SELECTED EXCERPT below:

Prompt Categorization:

python examples/prompt_categorization.py

Dashboard Generation:

python examples/generate_dashboard.py
python examples/dashboard.py

Outputs

Ranked Models: A list of models ordered by their PageRank scores.
Graph Representation: A directed graph showing the flow of endorsements.
Processing Times: Benchmark of evaluation times for each model.
Interactive Visualizations: HTML-based interactive graphs with node and edge details.
Static Visualizations: PNG images of the endorsement graph.
Confidence Intervals: Statistical confidence bounds for model rankings.
Significance Tests: Statistical significance indicators between adjacent ranks.
Category Rankings: Model performance across different prompt categories.

Dashboard Details

The dashboard provides:

Overall model rankings with confidence intervals
Category-specific performance analysis
Interactive graph visualizations
Model comparison tools

Download Options

⬇️ Download Dashboard HTML - Save and open locally in any browser

Applications

Benchmarking: Evaluate and rank new or existing LLMs.

End of SELECTED EXCERPT.
DATASET EXTRACT below:

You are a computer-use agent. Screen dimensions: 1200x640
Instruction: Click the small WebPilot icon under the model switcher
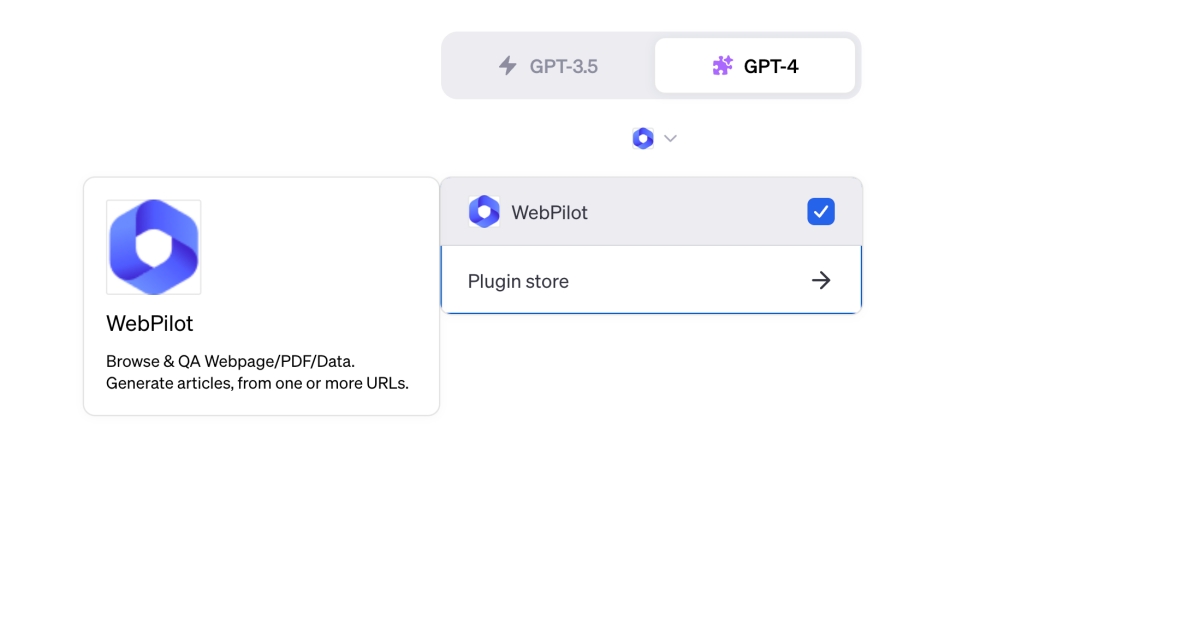tap(643, 139)
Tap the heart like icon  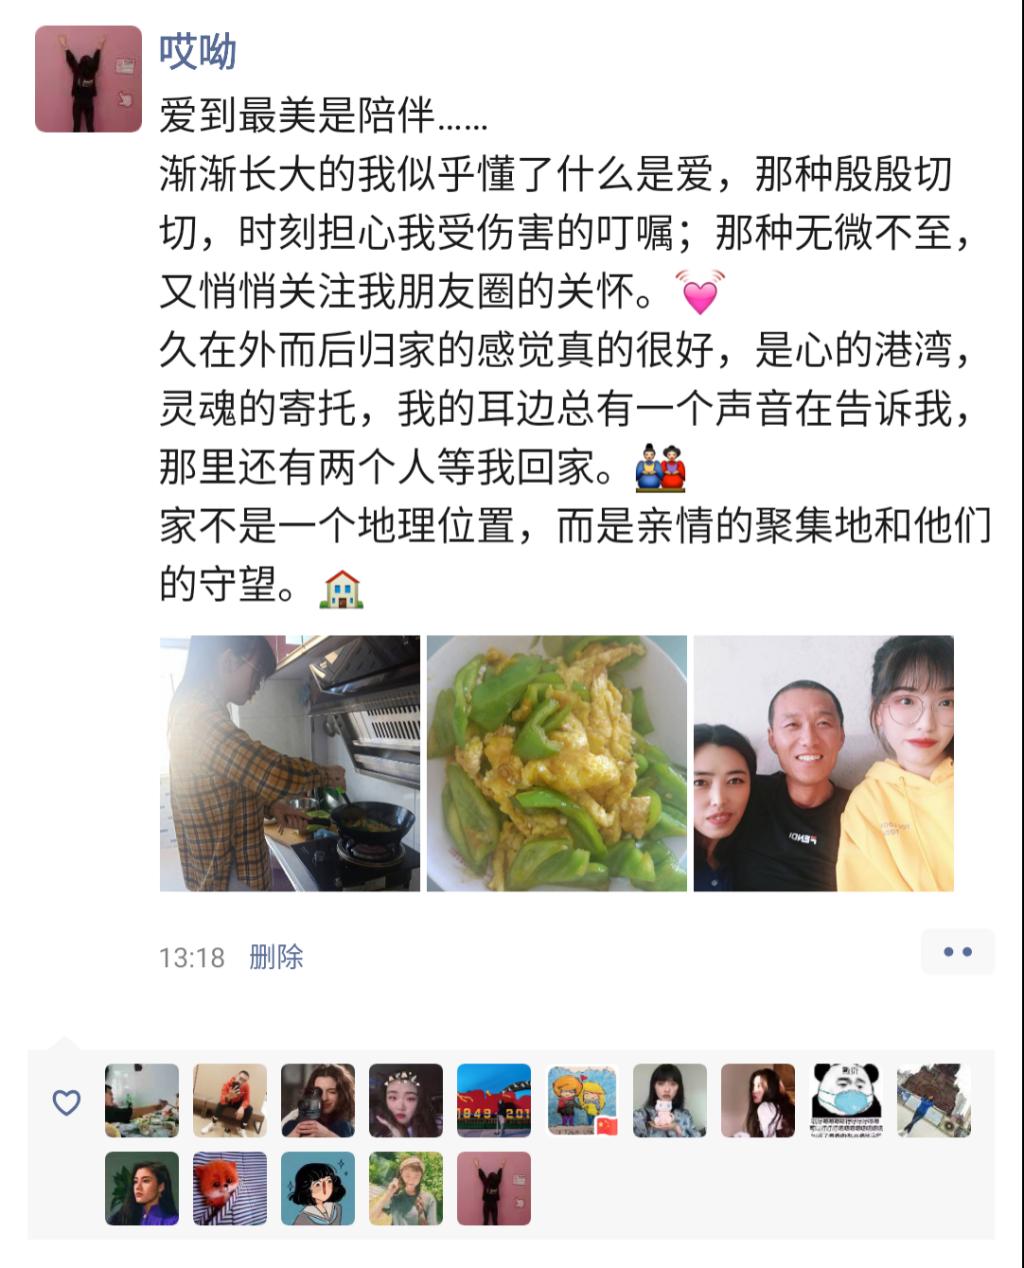66,1103
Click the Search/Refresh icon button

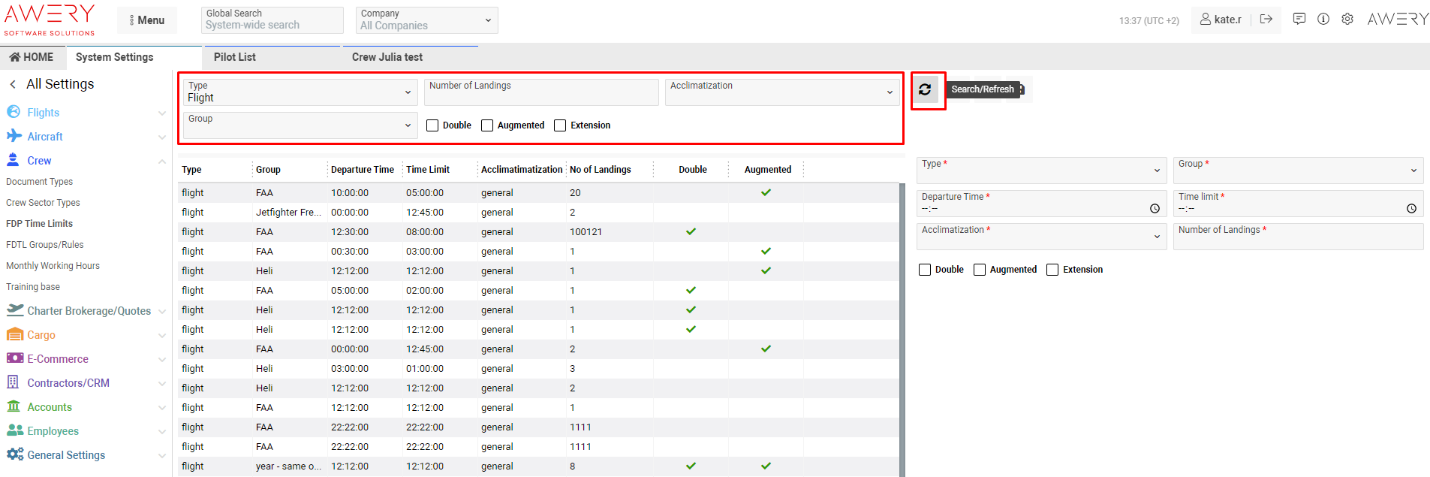[x=925, y=90]
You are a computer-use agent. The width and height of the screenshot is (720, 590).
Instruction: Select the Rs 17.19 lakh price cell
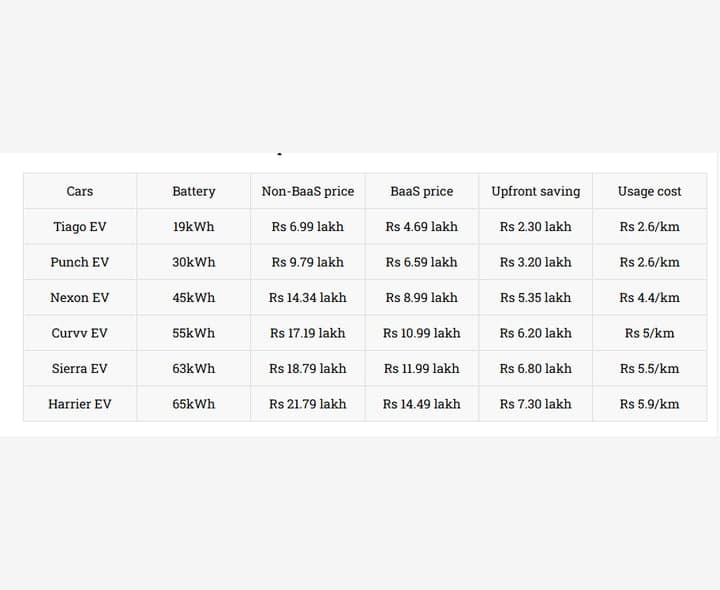coord(308,333)
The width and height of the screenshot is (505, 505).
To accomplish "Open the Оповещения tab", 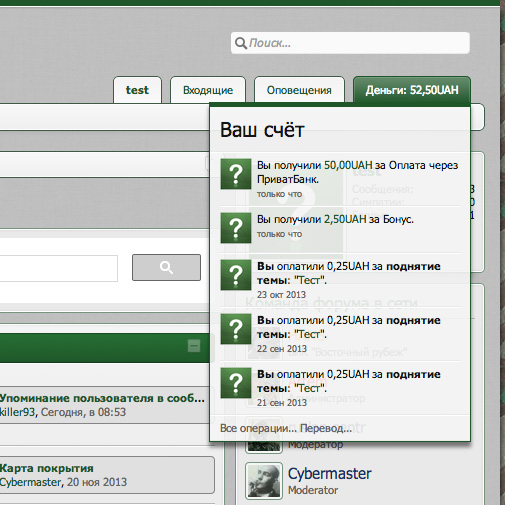I will tap(299, 90).

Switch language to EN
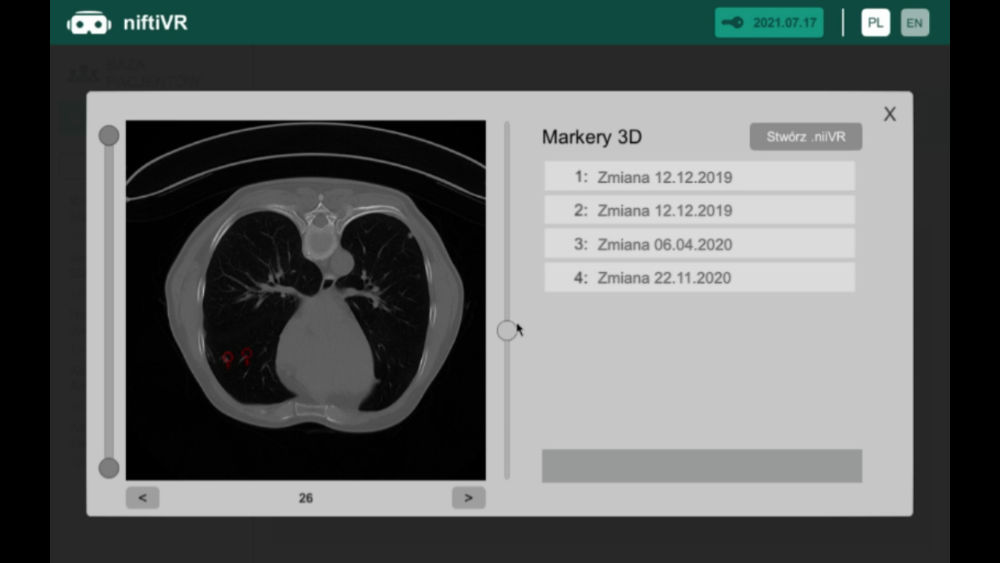click(x=914, y=23)
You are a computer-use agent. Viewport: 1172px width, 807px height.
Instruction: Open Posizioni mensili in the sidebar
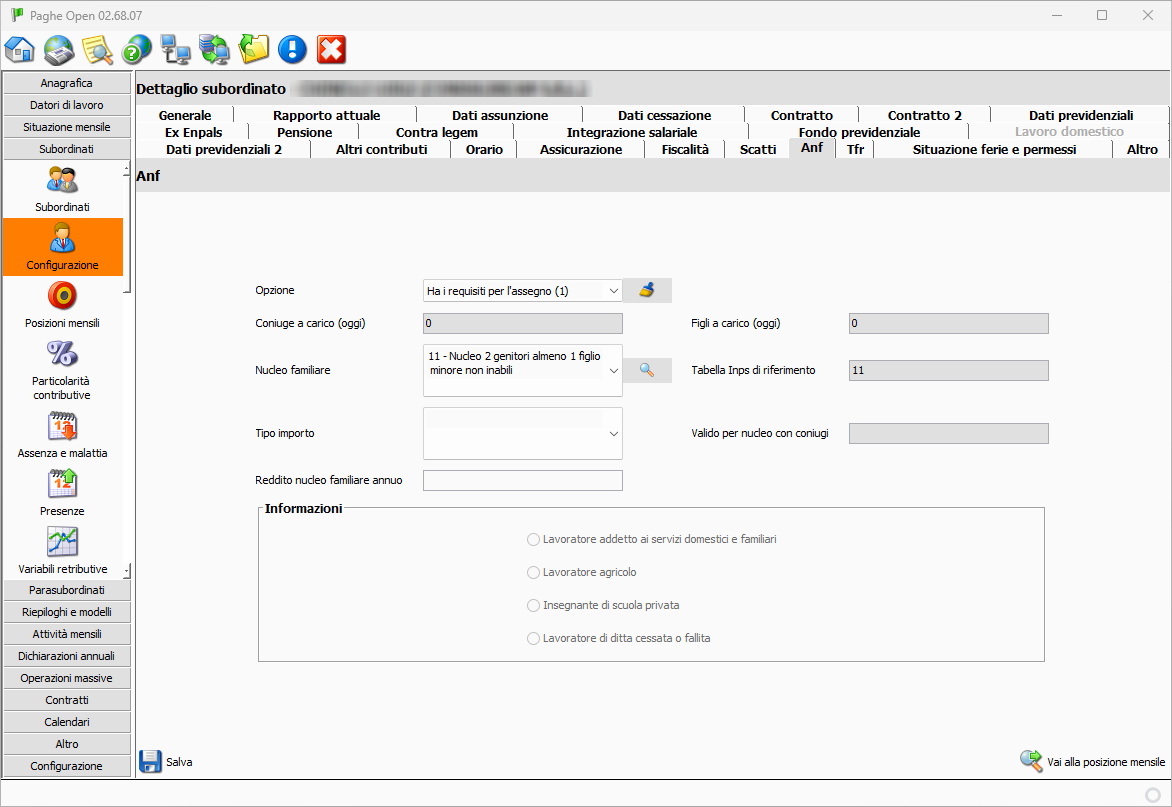62,304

End of DATASET EXTRACT.

WORK TO COMPLETE — Carry on the excerpt about ranking language models by PageRank, starting right after its last line.

ANSWER TO THE EXERCISE —
Specialization Analysis: Test domain-specific capabilities (e.g., legal, medical).
Model Optimization: Identify strengths and weaknesses for targeted fine-tuning.
Public Leaderboards: Maintain transparency and foster healthy competition among models.

Development

Release Process

To build and release a new version of SlopRank to PyPI:

Update the version number in pyproject.toml following semantic versioning
Update the Changelog section below with all changes
Clean previous builds: rm -rf build/ dist/ *.egg-info/
Build the package: python -m build
Validate the package: twine check dist/*
Upload to PyPI: twine upload dist/*
Create a GitHub release with the changelog info

Troubleshooting Releases

If you get permission errors during upload, check your PyPI credentials
If the build fails, ensure all dependencies are correctly listed in pyproject.toml
If the package fails validation, fix the issues before attempting to upload again

Version History

Recent Updates (v0.3.15+)

🚀 Major Performance Upgrade: Bodo-First Architecture

✅ Bodo is now the default - included in standard installation
✅ 3-5x performance by default - no configuration needed
✅ Switchable backend system - environment variable control
✅ Direct Bodo integration for maximum performance
✅ Intelligent fallback to pandas when needed
✅ Simplified high-performance installation model

See the CHANGELOG.md file for a detailed version history and release notes.

Ideas for Contributions

Suggested Improvements

Improve visualization options and customization.
Add more statistical analysis methods.
Develop a public leaderboard to showcase rankings.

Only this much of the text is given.